Wednesday, September 10, 2003
Steamboat Springs School Board members are revising the district's asset-protection policy in an effort to increase fiscal oversight and prevent scandals such as the ones plaguing the St. Vrain Valley and Elizabeth school districts.
School Board member Pat Gleason recently expressed concern over provisions in the policy that allow the district superintendent to authorize -- without School Board approval -- expenditures up to $70,000.
Fellow board members echoed Gleason's concern, and after receiving counsel from school district attorney Chris Gdowski, they agreed unauthorized expenses should not exceed $25,000. Bondi and Co., the financial auditing company used by the district, also recommended changing the policy.
The revised policy, which the School Board will vote to accept at Monday's meeting, is intended not only to prevent financial mismanagement but also to increase the board's role in district finances, thereby decreasing the chance of illegal expenditures and scandals.
School officials in the Elizabeth School District are facing 27 counts of theft, embezzlement, forgery and other charges for their roles in a financial scandal, and a lack of financial oversight is blamed for a $14 million shortfall in the St. Vrain Valley School District.
"There are now board members in the state of Colorado being charged with criminal conduct for not having proper oversight, and I don't want to be in that position," Gleason said at Monday's study session.
Slashing the limit from $70,000 to $25,000 could create problems for some district officials, particularly those who may need to allocate large amounts of money on relatively short notice, Facilities Director Rick Denney said Monday.

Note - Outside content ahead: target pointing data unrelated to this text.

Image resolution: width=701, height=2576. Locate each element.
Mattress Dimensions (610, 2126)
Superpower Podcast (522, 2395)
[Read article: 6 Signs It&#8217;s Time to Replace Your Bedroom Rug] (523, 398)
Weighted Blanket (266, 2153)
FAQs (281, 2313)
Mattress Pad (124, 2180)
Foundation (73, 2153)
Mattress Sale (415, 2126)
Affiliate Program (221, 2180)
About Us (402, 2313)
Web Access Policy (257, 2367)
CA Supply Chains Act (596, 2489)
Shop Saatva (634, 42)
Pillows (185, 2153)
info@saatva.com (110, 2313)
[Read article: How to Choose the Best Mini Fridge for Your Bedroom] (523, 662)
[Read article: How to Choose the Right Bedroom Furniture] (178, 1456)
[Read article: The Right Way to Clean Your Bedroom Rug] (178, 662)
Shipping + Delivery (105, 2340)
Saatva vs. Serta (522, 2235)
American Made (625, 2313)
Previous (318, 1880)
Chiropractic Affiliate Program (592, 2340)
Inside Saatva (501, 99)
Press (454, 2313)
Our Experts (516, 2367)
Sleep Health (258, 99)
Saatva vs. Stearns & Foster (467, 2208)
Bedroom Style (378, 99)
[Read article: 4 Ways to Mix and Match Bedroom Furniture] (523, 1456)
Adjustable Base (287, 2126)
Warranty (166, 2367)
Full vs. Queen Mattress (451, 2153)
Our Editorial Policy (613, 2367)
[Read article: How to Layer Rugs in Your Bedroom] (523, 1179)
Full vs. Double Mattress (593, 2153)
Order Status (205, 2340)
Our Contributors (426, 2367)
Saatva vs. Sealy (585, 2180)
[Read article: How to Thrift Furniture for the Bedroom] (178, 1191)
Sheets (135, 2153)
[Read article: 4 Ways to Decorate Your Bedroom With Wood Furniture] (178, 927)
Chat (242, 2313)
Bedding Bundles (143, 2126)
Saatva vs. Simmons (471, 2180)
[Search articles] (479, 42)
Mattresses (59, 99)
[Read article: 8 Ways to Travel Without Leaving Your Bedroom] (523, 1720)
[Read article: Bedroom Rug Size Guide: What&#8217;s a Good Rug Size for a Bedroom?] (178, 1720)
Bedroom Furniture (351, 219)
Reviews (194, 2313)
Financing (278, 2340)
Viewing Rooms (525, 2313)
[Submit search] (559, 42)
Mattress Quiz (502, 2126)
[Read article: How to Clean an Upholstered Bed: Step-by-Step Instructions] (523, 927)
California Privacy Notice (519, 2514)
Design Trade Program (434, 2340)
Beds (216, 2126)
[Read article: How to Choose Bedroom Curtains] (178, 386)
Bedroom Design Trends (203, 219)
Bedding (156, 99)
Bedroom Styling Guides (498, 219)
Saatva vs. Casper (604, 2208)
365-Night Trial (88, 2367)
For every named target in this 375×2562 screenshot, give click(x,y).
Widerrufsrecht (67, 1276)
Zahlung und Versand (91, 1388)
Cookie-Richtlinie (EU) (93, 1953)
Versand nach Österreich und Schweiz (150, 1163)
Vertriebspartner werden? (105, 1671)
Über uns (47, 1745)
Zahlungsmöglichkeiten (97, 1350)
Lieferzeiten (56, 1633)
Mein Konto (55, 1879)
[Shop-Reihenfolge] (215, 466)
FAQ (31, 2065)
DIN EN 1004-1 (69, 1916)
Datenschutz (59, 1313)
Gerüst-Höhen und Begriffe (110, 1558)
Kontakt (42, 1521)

A leaky roof or an broken piece of critical equipment are examples of problems that need to be addressed immediately and may well involve purchasing goods or services that exceed the funding limit.
The School Board has included an exception to the $25,000 limit that will allow the superintendent to authorize the use of funds in excess of $25,000 if inefficiencies in time or resources would result from awaiting board approval.
In such a case, the superintendent would be expected to alert the School Board at its next regularly scheduled meeting.
The revised policy, if approved by the board Monday, makes sense for the School Board, Superintendent Donna Howell said.
"Given the situations that have occurred (in other school districts) it's prudent for the board to look at financial oversight," she said. "I don't believe the policy will be very cumbersome. I've operated with a limit that was less than $25,000."